If we can get a dev who specializes in SolrCloud to respond, perhaps
they'll have a recommendation about whether these are sensible issues,
and if not, what they'd recommend.

Thanks,
Shawn

Re: clusterstate.json does not reflect current state of down versus active

Posted by Rich Mayfield <ma...@gmail.com>.

Shawn Heisey-4 wrote
> What are you trying to achieve with your restart? Can you just reload
> the collections one by one instead?

We restart when we update a handler, schema, or solrconfig for our cores.

I’ve tried just shutting down both nodes. Updating both, and restarting
both. With a 1,000 replicas though both nodes take awhile to spin up each
replica, figure out its state relative to SolrCloud, and spend a lot of time
trying to talk with one another. Inevitably something fails, retries in 2
seconds, then 4, 8, and soon retries go out 512 seconds. It doesn’t seem
that SolrCloud can handle a restart with a lot of cores without some careful
orchestration.

I've tried the relatively foolproof/safe approach of:

1) Unload all cores from node A (thus forcing leadership to node B)
2) Shut down, update, and restart node A
3) Re-create all cores in node A as replicas
4) Repeat 1-3 but for node B

The thing is, creating the cores takes a long time - a couple seconds per
core. Keep in mind that nothing is going on while doing this - no new
content to synchronize and no searches are being performed. But even with
2-3 seconds per core we're talking about a fairly long process to cycle
through both sets of 1,000 replicas.

When I do the above, clusterstate.json appears to be kept up to date and
reflects the nodes that have been created. I would expect this given we’re
talking about whether or not the replica exists.

What I was then trying to do is find a way to update both nodes without
going through the full unload/re-create process. Avoiding the leader
election process seemed to be key in a faster restart.

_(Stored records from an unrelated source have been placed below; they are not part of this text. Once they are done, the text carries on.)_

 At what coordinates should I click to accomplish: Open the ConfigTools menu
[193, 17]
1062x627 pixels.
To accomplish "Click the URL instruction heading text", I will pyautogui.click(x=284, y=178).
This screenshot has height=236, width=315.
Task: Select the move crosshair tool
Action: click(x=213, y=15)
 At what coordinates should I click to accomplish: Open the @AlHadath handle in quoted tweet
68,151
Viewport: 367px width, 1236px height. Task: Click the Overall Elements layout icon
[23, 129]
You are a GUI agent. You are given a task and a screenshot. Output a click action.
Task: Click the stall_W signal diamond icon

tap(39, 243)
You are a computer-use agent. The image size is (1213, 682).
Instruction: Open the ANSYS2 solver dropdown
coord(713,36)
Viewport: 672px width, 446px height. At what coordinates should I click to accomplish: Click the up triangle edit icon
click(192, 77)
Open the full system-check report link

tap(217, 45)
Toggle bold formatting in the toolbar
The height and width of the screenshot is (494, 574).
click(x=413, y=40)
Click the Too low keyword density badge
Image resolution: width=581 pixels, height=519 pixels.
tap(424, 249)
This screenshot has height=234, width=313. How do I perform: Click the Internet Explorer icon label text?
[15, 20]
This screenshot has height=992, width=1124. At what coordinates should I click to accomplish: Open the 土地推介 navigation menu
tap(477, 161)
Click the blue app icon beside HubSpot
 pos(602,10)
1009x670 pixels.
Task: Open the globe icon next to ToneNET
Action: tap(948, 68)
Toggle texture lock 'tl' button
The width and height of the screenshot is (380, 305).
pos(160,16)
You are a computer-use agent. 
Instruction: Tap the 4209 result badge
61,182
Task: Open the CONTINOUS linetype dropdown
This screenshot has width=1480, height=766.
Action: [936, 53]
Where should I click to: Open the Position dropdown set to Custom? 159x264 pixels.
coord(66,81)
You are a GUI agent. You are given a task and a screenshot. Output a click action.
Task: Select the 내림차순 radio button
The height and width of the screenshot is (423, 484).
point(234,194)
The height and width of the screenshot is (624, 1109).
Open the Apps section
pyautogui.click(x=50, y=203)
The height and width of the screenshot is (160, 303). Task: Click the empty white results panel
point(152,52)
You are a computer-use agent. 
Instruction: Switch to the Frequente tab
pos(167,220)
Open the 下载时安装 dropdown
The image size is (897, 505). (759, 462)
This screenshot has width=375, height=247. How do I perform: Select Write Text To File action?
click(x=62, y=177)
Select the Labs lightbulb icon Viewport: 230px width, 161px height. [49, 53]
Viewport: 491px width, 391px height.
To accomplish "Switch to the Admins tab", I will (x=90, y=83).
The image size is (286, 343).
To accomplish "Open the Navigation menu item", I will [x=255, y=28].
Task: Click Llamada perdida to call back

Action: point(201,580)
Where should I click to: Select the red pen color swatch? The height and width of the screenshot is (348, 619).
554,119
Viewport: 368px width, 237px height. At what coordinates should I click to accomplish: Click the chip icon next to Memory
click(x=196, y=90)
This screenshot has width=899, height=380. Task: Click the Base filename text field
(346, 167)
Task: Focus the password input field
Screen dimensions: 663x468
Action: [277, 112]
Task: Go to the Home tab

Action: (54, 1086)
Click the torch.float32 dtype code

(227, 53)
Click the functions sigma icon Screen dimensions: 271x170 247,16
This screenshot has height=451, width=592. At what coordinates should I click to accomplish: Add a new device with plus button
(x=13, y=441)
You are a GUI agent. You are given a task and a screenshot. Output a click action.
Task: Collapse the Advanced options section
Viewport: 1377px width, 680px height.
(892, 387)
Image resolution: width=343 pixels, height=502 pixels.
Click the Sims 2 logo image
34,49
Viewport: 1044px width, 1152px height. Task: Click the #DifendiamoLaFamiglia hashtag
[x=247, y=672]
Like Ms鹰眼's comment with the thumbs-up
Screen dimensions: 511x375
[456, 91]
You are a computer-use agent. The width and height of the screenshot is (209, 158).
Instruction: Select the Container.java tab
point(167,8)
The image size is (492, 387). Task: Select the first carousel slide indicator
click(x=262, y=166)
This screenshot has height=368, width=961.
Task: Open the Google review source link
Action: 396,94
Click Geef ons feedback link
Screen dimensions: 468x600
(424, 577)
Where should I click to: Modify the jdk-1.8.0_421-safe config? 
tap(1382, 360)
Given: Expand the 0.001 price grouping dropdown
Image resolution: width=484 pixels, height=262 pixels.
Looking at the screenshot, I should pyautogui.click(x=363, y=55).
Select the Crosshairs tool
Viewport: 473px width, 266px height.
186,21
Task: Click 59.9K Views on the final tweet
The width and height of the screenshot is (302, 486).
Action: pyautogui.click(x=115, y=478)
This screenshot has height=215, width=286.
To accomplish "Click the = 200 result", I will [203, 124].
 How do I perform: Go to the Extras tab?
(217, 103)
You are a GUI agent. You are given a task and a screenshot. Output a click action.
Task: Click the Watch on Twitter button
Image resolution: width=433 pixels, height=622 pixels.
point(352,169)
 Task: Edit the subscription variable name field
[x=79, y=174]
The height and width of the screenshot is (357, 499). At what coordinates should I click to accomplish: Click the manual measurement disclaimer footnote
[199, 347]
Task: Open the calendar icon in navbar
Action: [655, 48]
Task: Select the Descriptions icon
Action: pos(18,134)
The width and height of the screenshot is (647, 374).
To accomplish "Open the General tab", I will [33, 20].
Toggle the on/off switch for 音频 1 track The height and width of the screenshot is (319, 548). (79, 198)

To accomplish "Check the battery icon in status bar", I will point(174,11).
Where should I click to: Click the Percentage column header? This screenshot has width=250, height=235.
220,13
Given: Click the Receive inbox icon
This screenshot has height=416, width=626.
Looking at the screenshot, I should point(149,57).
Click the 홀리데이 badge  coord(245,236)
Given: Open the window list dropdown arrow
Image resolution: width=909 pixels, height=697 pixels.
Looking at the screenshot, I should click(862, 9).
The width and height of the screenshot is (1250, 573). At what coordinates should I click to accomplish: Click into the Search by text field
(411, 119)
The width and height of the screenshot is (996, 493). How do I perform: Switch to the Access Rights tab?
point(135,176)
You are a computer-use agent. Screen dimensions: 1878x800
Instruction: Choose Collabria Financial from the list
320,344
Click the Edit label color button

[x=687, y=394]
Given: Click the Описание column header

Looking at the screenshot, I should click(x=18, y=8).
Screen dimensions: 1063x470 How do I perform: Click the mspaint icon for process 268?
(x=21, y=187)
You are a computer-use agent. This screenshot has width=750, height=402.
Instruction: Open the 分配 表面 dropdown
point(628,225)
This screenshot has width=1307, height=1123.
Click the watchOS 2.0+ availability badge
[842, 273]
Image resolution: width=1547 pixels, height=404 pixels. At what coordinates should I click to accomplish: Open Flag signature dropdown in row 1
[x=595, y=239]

What I was hoping to achieve was:

1) Shift leadership to all replicas on node B
2) Shut down, update, and restart node A.
3) Repeat 1-2 but swap A/B

However there doesn’t appear to be a way to force leadership to/from a
particular replica.

Next approach was to merely shut down a node and wait for the other node to
pick up all leaders by fetching clusterstate.json.

1) Shut down node A
2) Wait for leader election process to play out (leaders shift to node B)
3) Update and restart A
4) Repeat 1-3 but swap A/B

With step 2 though, clusterstate.json doesn’t seem to update and reflect the
leader election process that I can see play out in the log. I use
http://solrhost/solr/zookeeper?path=%2Fclusterstate.json&detail=true to get
clusterstate.json. In the end, this isn’t that much better or faster than my
first approach (unload and create) because the leader election process still
takes a couple seconds per replica.

So basically three issues - and maybe I need focussing on the “right”
problem:

1) Pulling the plug on SolrCloud and restarting with ~1,000 cores is iffy -
many collections never start
2) There’s no way to force election off of or to a node for an orchestrated
restart
3) clusterstate.json doesn’t appear to be updated (frequently) when it comes
to capturing leadership

--
View this message in context: http://lucene.472066.n3.nabble.com/clusterstate-json-does-not-reflect-current-state-of-down-versus-active-tp4131266p4131470.html
Sent from the Solr - User mailing list archive at Nabble.com.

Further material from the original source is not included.